◆ **Try it**: The answer should be each line from the entries below that has the word "Open" in it.

◆ **Records for the exercise**:
^^^^^^^^^^^^^^^^

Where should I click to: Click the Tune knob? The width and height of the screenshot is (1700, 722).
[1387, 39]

^^^^^^^^^^^^^^^^

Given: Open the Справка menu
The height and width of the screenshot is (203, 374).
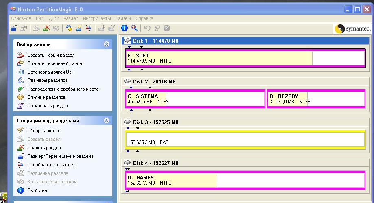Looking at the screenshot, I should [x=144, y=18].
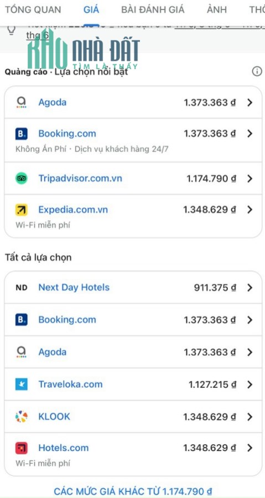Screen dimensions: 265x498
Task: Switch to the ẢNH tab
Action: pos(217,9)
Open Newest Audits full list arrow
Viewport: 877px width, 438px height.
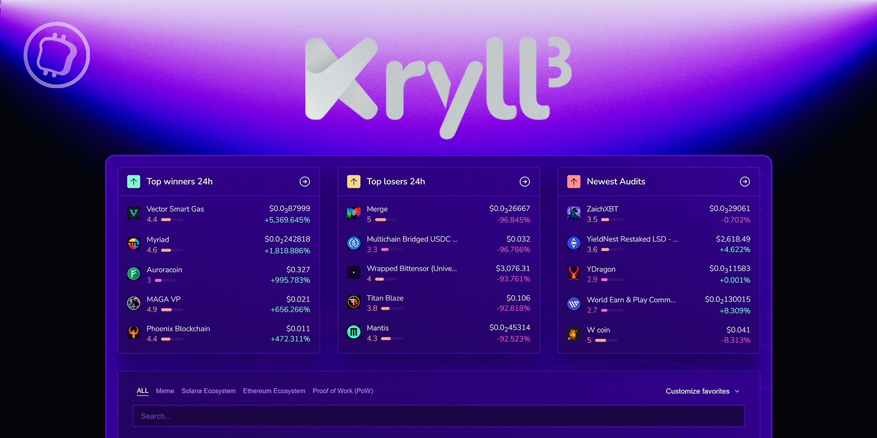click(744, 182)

^^^^^^^^^^^^^^^^

◆ **Response box**:
Given: Open the Справка menu
Open Newest Audits full list arrow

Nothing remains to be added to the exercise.